Performance

Concepts

• CPU time is the time code spends running on the CPU, and can be divided into two categories:
  • User time, or time spent in user-space.
  • System (or privileged) time, or time spent in kernel-space.
• The run queue is the list of runnable process: the tasks that are either currently running or are ready to run.
• I/O wait is the time spent by a task waiting for I/O to complete. As a task isn't runnable in this state, the Operating systems is free to schedule other work.

Troubleshooting

Disk I/O

• High throughput may indicate insufficient buffering of disk operations, insufficient throughput of the underlying storage.
  • This might be caused by swapping, where physical memory is exhausted and pages are moved to swap (or page file) space on persistent storage.
• Consider the ratio of read/write operations to read/written bytes. Low throughput may indicate a buffering issue: an application isn't reading or writing enough data.

Memory

• Virtual memory allows the OS to overcommit its physical memory in terms of allocations. This is ideal for desktop applications, where workloads tend to be bursty and context switching between multiple applications is commonplace, but is less well-suited to servers or containers dedicated to single workloads which generally use all of their allocated resources.

Network

• A LAN's optimal load is considered around 40% (assuming multiple NICs are competing for the available bandwidth). Beyond this point the rate of collisions means the network is consumed mostly by Ethernet traffic.

Profilers

Profilers may be either:

• Sampling, where they sample the currently executing function at regular intervals. While these have a relatively low overhead, they're prone to somewhat misrepresenting relative costs (e.g. always sampling when threads are in states where it's safe to sample the stack, or at an interval which misses a significant event). It's unlikely that this is a problem in practice, given a sufficiently large time window and small sampling interval.
• Instrumenting, where instrumentation is inserted directly into the application's code to record significant events. Whilst more intrusive and higher overhead, they can be more accurate (e.g. identifying functions inlined by JIT compilers).

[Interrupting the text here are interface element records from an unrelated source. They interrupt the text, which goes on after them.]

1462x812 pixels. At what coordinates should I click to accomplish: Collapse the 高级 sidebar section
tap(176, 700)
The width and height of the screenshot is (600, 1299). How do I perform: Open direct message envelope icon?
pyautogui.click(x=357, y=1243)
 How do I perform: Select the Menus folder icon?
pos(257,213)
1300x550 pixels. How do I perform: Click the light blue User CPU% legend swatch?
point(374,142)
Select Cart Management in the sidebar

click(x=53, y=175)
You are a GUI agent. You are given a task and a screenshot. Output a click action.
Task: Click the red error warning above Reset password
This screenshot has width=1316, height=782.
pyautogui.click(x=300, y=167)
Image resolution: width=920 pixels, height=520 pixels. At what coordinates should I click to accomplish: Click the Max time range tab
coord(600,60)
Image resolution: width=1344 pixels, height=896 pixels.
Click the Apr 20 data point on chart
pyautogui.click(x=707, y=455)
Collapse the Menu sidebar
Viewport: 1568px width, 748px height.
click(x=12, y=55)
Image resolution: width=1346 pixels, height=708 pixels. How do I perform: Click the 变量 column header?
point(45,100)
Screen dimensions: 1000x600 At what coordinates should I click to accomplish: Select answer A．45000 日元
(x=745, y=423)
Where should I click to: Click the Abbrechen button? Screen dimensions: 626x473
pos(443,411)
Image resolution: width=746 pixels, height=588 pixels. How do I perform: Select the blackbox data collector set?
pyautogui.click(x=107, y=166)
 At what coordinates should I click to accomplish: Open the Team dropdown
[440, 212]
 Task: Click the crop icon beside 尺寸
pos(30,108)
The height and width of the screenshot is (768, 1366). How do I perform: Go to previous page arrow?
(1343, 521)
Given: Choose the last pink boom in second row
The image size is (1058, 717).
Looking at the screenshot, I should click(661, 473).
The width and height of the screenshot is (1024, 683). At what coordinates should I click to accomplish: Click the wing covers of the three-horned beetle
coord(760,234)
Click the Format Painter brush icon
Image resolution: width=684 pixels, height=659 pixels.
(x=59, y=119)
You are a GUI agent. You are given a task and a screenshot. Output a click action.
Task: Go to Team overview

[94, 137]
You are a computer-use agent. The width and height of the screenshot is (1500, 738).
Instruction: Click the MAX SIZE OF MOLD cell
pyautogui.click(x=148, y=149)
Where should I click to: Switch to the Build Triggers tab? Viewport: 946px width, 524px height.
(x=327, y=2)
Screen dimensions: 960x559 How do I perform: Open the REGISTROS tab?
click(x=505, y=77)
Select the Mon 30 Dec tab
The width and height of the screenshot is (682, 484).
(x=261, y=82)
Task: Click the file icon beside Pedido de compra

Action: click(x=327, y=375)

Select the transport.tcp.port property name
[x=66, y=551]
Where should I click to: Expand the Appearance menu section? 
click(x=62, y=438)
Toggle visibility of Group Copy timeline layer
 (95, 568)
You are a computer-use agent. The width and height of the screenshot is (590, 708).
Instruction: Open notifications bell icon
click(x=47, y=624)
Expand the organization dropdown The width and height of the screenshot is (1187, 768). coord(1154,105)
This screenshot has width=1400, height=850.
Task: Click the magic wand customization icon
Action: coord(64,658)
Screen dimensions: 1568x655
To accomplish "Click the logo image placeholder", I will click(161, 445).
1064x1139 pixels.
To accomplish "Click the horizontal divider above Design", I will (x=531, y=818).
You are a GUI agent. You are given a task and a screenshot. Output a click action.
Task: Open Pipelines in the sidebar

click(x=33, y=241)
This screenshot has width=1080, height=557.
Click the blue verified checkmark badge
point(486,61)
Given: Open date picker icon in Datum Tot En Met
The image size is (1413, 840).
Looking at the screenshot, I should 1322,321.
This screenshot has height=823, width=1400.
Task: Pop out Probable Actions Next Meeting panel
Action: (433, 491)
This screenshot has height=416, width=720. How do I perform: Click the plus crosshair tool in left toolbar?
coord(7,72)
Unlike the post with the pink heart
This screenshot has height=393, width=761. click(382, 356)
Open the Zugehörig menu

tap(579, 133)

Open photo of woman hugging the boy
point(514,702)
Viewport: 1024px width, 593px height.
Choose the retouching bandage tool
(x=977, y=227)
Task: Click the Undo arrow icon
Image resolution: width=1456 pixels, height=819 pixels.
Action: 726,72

Blocking function calls (e.g. performing select on a socket) indicate time spent waiting for I/O may be excluded from some profilers' visualisations, since they don't actively prevent the OS from scheduling other tasks.

It's easier to identify lock contention and synchronisation issues in a timeline view across threads than viewing the call times of individual functions.

Types of test

• Throughput
• Batch
• Response/operation/transaction time
  • Averages
  • Percentiles

Variance in results

• Student's t-test for p-value - the probability of a null hypothesis: that a baseline and specimen result are the same.
• a-value sets the arbitrary point at which a delta is considered statistically significant.
• statistical significance != statistical importance

Types of benchmarks

• Nanobenchmarks
• Millibenchmarks
• Microbenchmarks test small units of program code, and may be useful for comparing algorithm implementations.
• Mesobenchmarks are a middle ground between micro- and macrobenchmarks, and include dependencies.
• Macrobenchmarks test within the full application.